### [TASK OBJECTIVE]
Copy the following data exactly and drop the pictures.

### [Data excerpts]
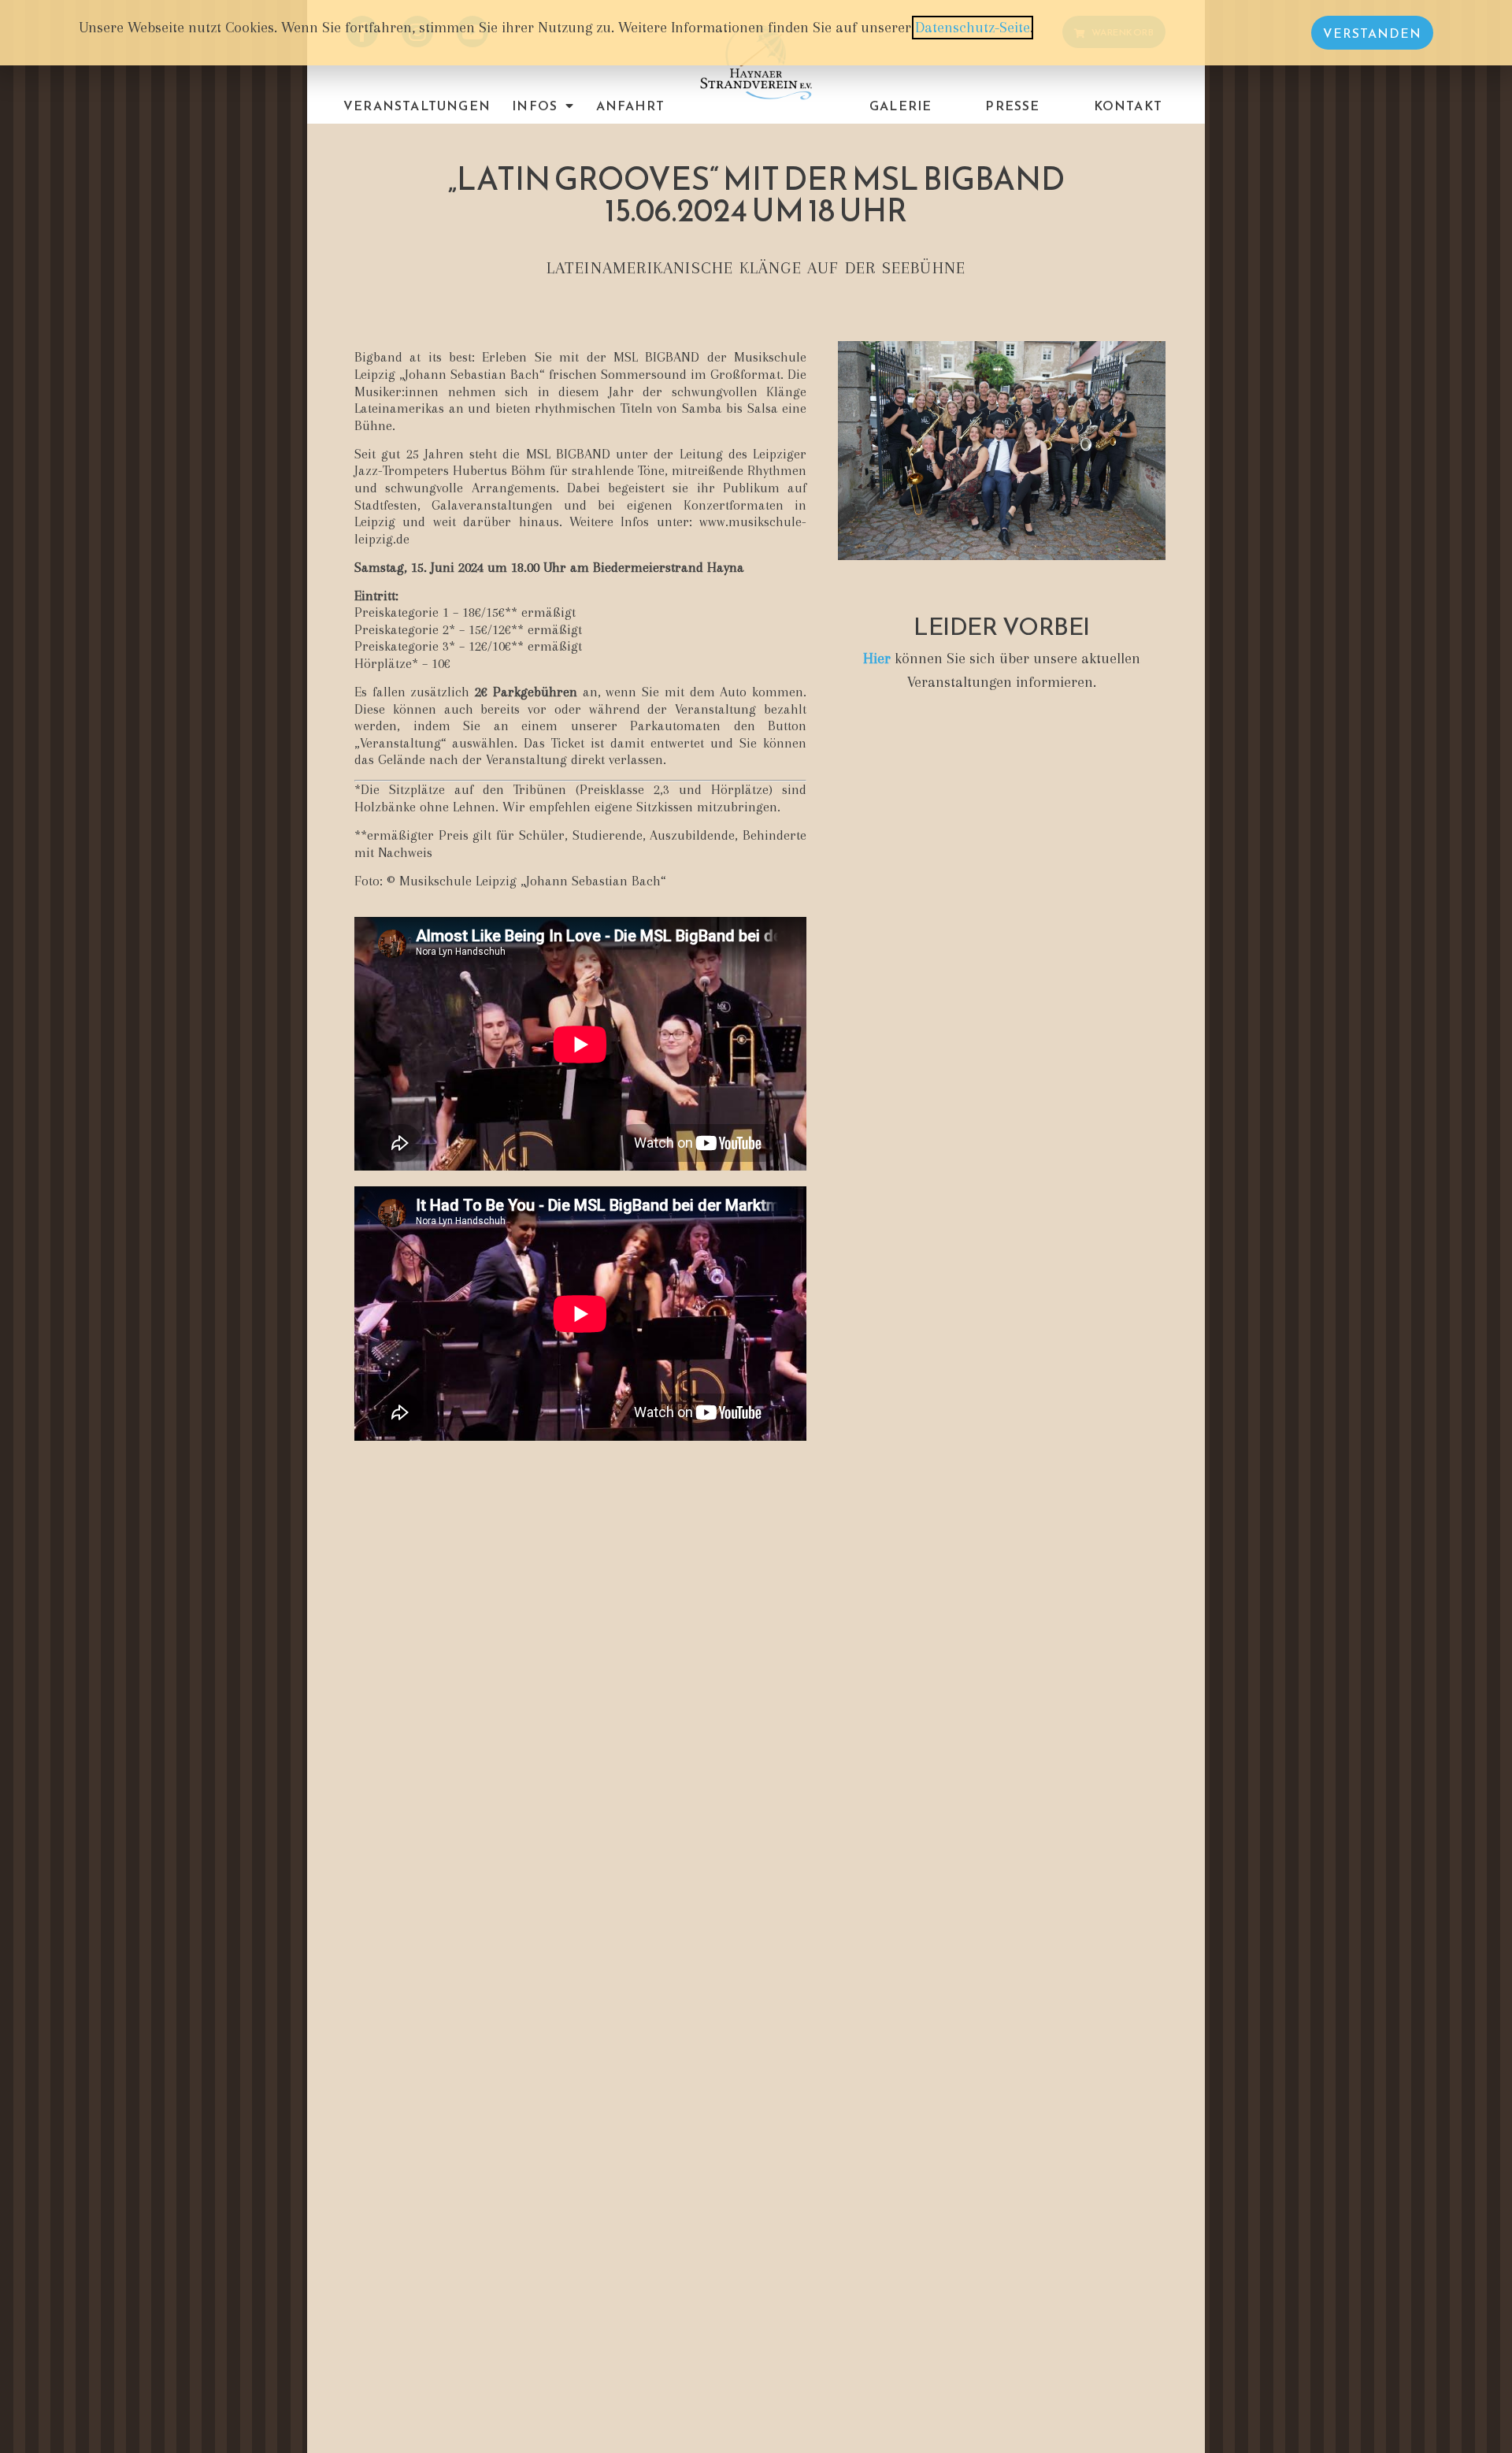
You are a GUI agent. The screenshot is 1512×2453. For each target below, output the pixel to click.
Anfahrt (630, 105)
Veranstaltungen (417, 105)
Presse (1012, 105)
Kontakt (1128, 105)
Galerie (900, 105)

### [EXERCISE RESPONSE]
You are a GUI agent. The screenshot is 1512×2453. For each target below, output the pixel to click.
Anfahrt (630, 105)
Veranstaltungen (417, 105)
Presse (1012, 105)
Kontakt (1128, 105)
Galerie (900, 105)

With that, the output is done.